The Facebook thread requested “any happy stories of times or memories we’ve shared”. To say Willie was metaphorically bowled over in the rush would be an understatement. It was glorious to behold but also slightly chastening. Imagine if any of the rest of us had tried it. Oh dear. “I do not think that they will sing for me” indeed.
There were so many epic responses that it was impossible to pick a winner. Sheila Tuohy must have gone close, though. “I said to my Ma years ago, after one of your particularly eloquent posts imploring us all to mind each other: ‘If Willie Meighan started a religion, I’d sign up!’”
Bottom of Form
My own little contribution to the thread, for what it’s worth, went as follows. For years I’ve been popping in to Rollercoaster most days of the week around 5pm, having coffeed in the Yard.

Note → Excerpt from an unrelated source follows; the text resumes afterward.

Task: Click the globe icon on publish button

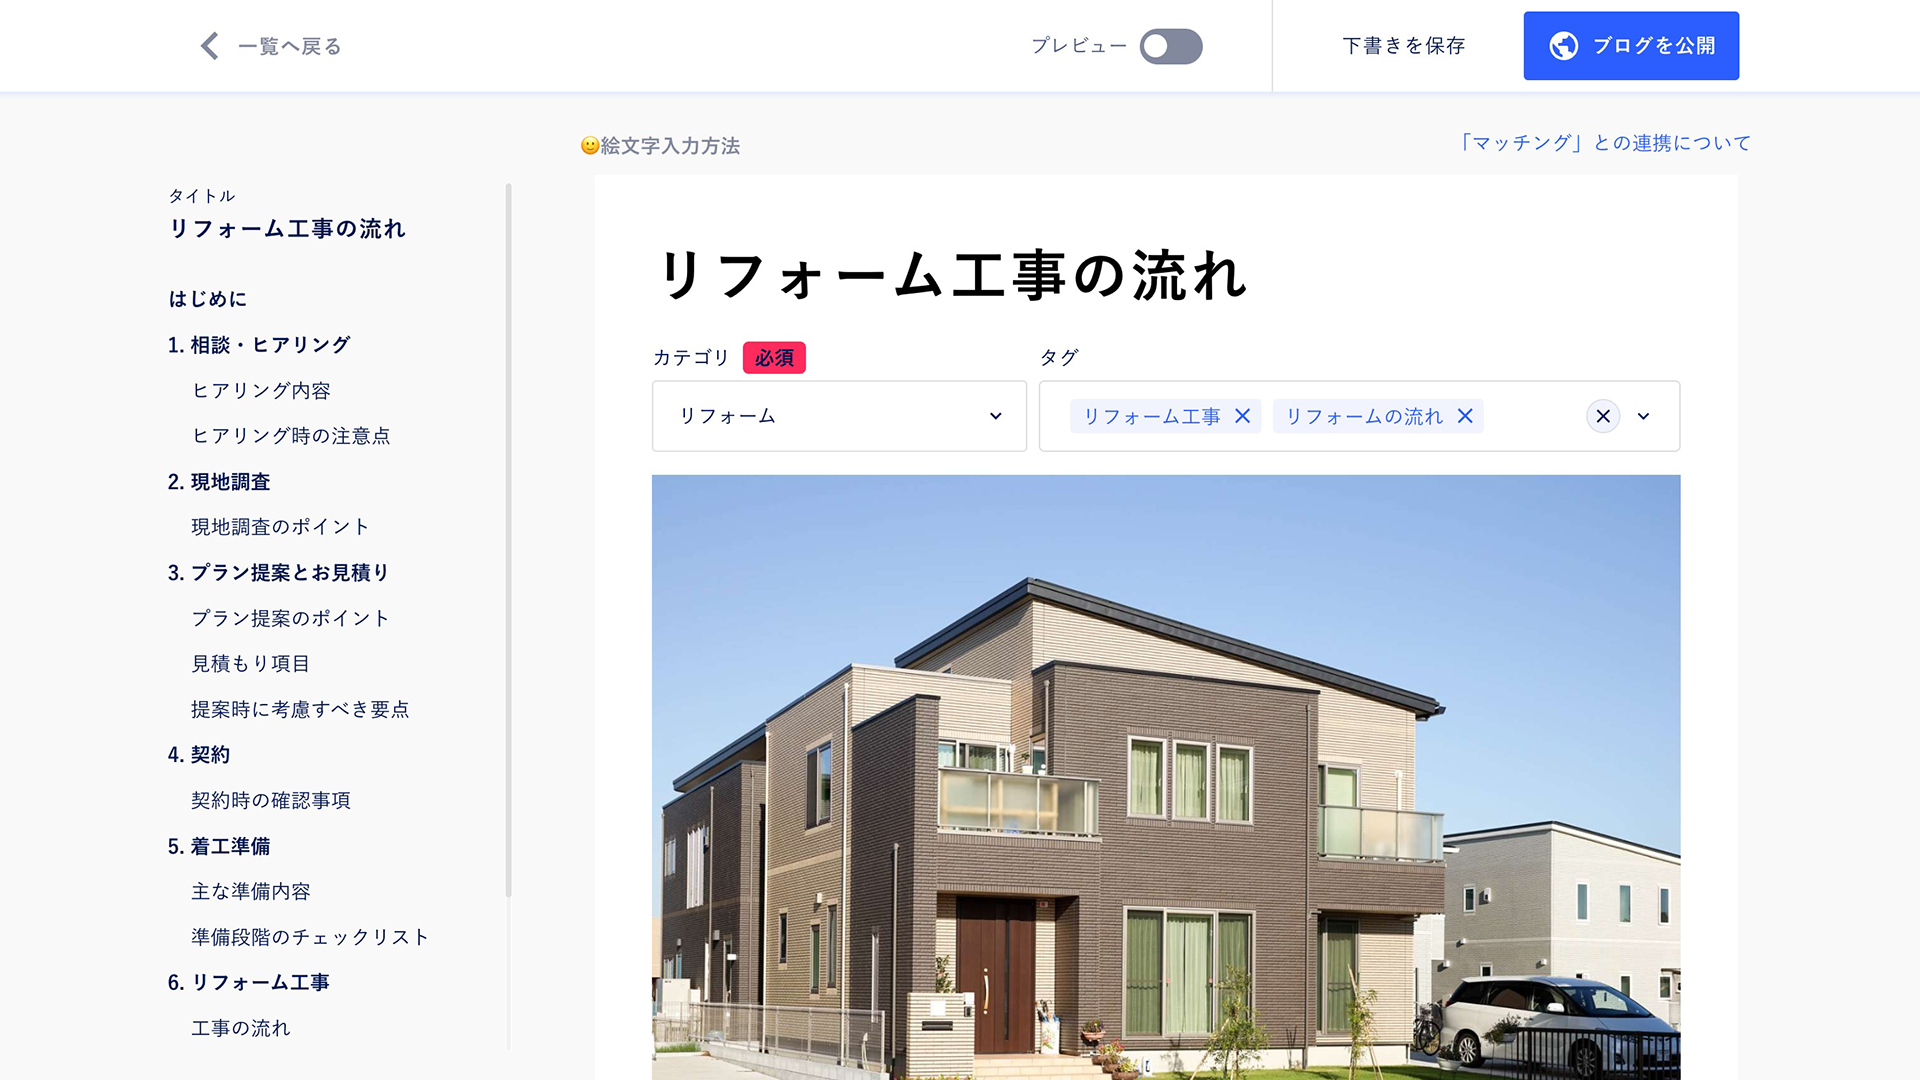Action: (x=1564, y=46)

You knew Willie would be there and you knew you’d treated with sarcasm or mock-disdain, or occasionally even just plain ignored. And that was fine. That was great. That was absolutely and totally comforting. Consistency, and mock-grouchiness, in a world gone mad.
Rollercoaster attracted both the obscure and the famous. Dave Grohl of Nirvana and Foo Fighters. Cait O’Riordan of the Pogues. The playwright Martin McDonagh. Danny Kelly, the former editor of NME and one of Willie’s heroes, who followed his illness on Twitter and acknowledged the “horrible news” last week. Eddie Keher, buying vinyl. Brian Cody never passed through the hallowed portals but Elsie did, purchasing Springsteen and Neil Young on his behalf.

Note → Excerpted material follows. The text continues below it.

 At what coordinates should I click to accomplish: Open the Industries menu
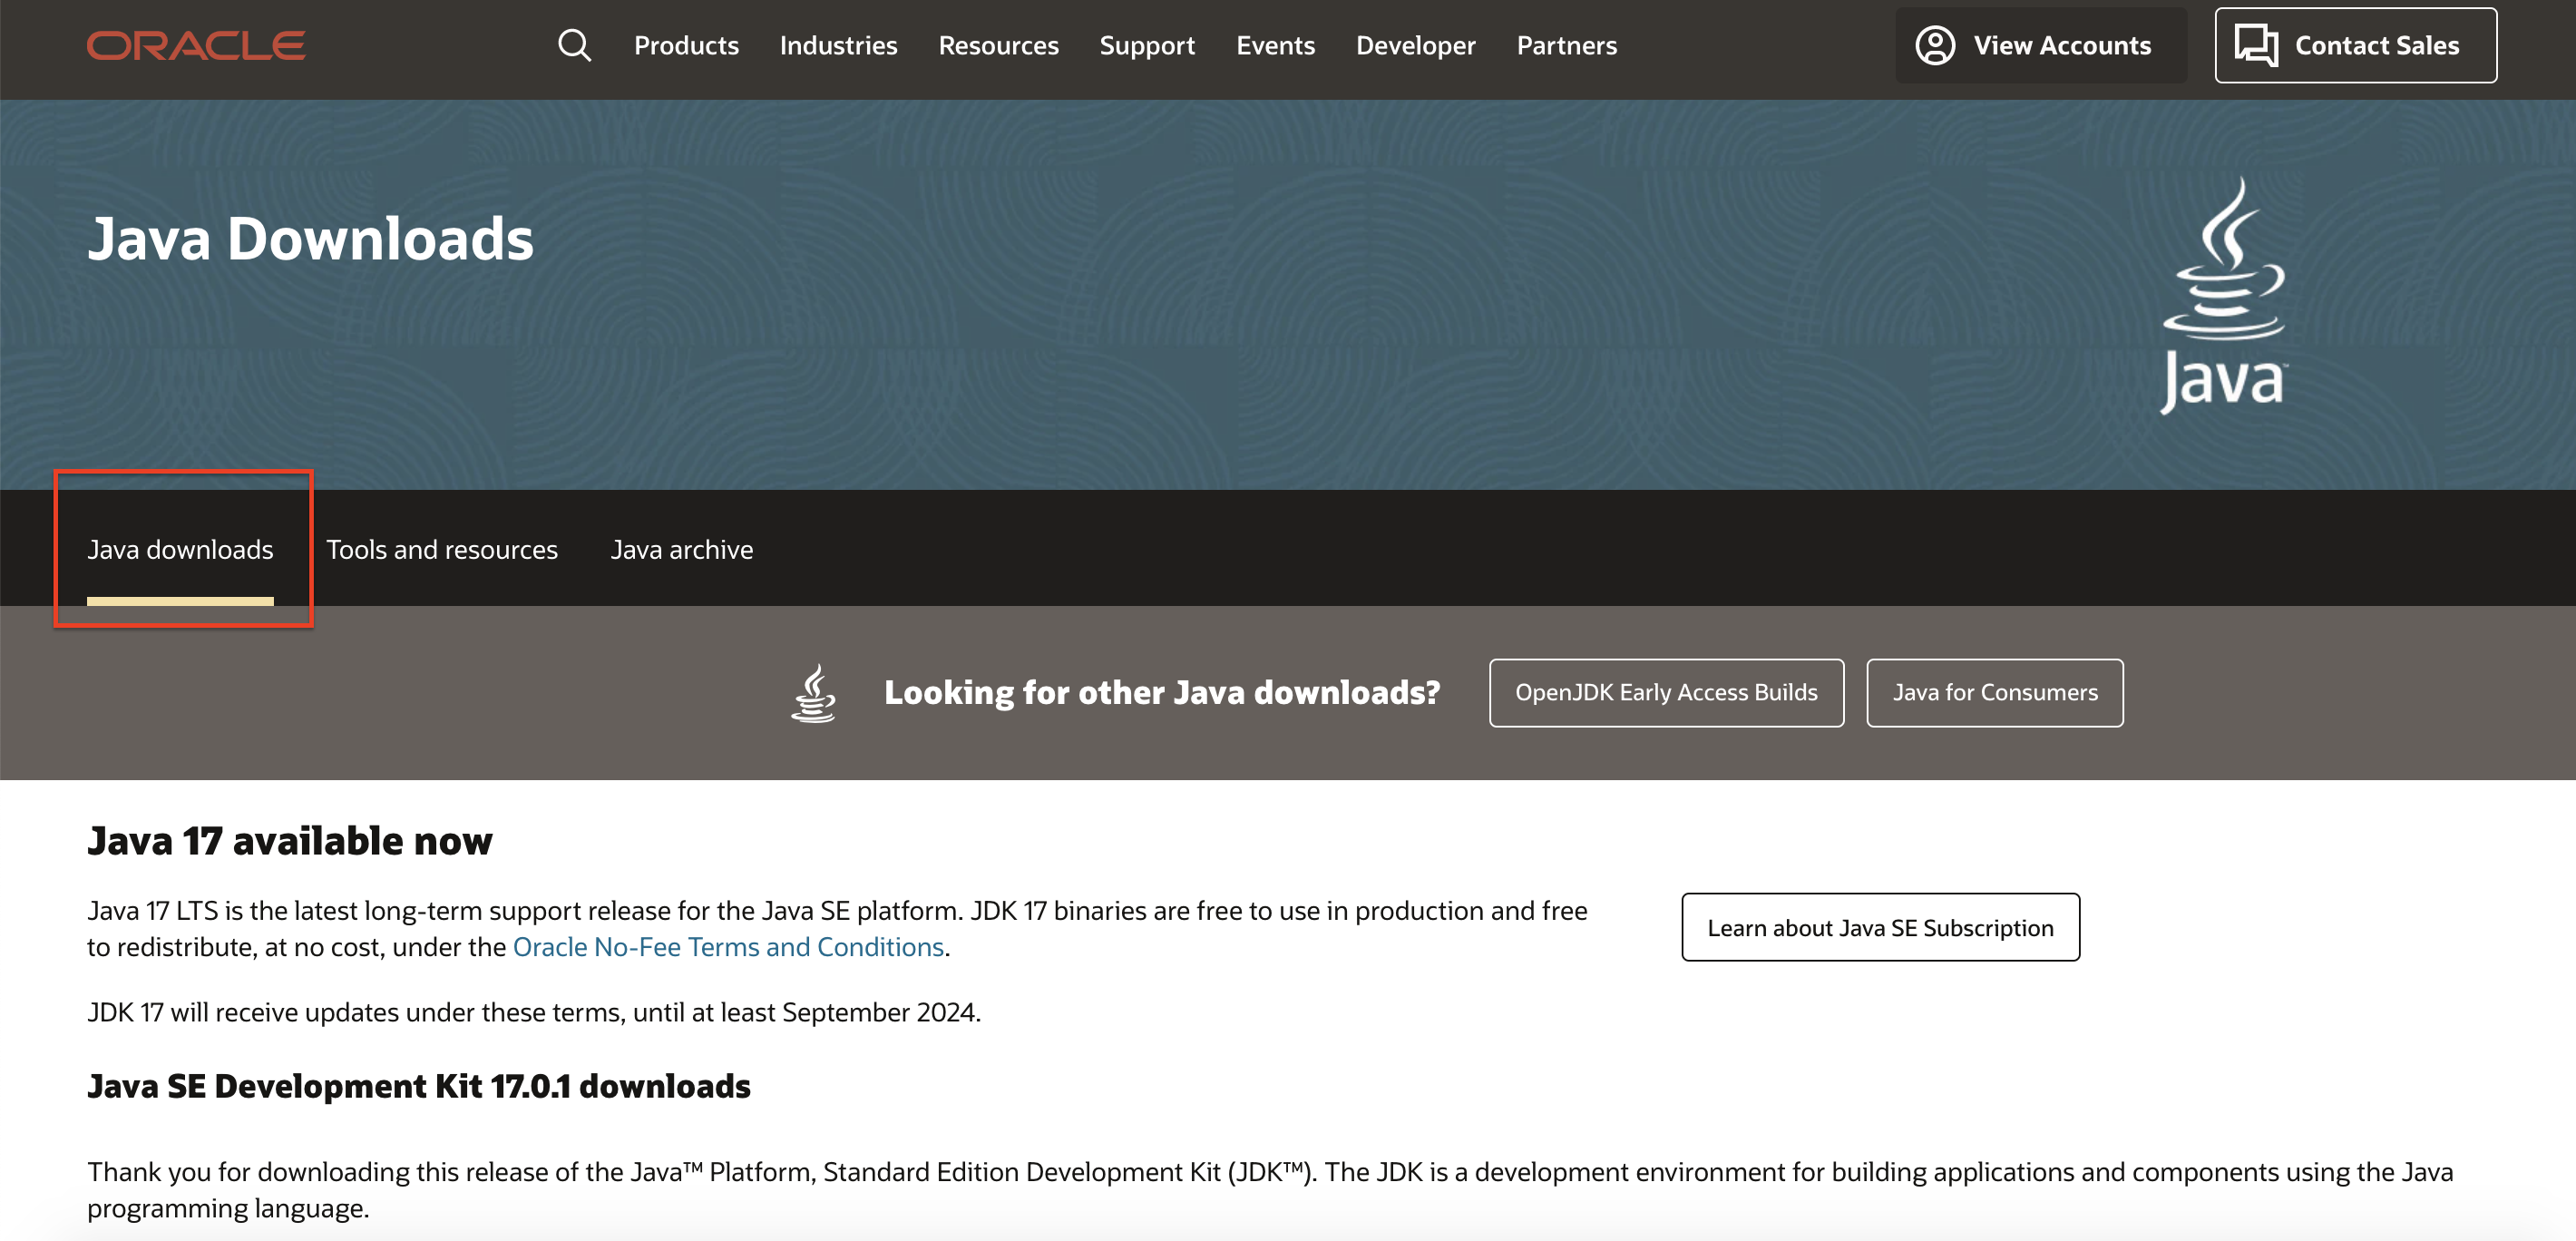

Willie was grateful to Brian for another reason. Kilkenny did the three in a row at the same time as the recession detonated.
That Christmas the three in a row DVD sold like hot cakes, to such an extent it allowed Rollercoaster to remain afloat. A few years later, when customers began buying two items rather than one item at Christmas, our man decided that the economy had bottomed out.
Willie showed us how to live and he showed us how to die. In the closing weeks of his life he got engaged to Aisling and then married her. How unutterably romantic is that? One lady of my acquaintance, who knew him tangentially, burst into tears on hearing the news. It turned out she was only one of many.
Another lady, a member of his outer circle rather than his inner circle, said she couldn’t stop crying on Tuesday and Wednesday. “It must be linked to memories of old and a time gone by, when I started going out in Kilkenny and he was always there at gigs, a coming of age period in my life that Willie was intrinsically linked to somehow.”
And now, as Michael Stipe might have said, consider this. If Willie was that much loved and admired by the people who knew him reasonably well, how wonderful must he have been as a son, a brother, an uncle and, latterly, a boyfriend and husband?
The rancid unfairness of it all, the wretchedly arbitrary nature, will continue to sting, across the city and beyond. Philly Lawlor put it nicely. “We knew he wasn’t well, but you kind of just assumed that the treatment would make him better and everything would be alright in the end.”
No slight on any of our elected representatives, but had Kilkenny lost one of its politicians prematurely last week, after the immediate emotional concussion the place would have wagged on much as it did before. Not so with Willie.
The Roots festival will not be the same without him. Kieran Street will not be the same without him. The city will not be the same without him. Some of us will never see another Ipswich Town result without thinking of him.
But he will live on, steadfast and loved and ever-present, in the hearts of everyone who knew him, and as long as he does Willie Meighan’s light will never, ever go out.
The pleasure, the privilege, was all ours.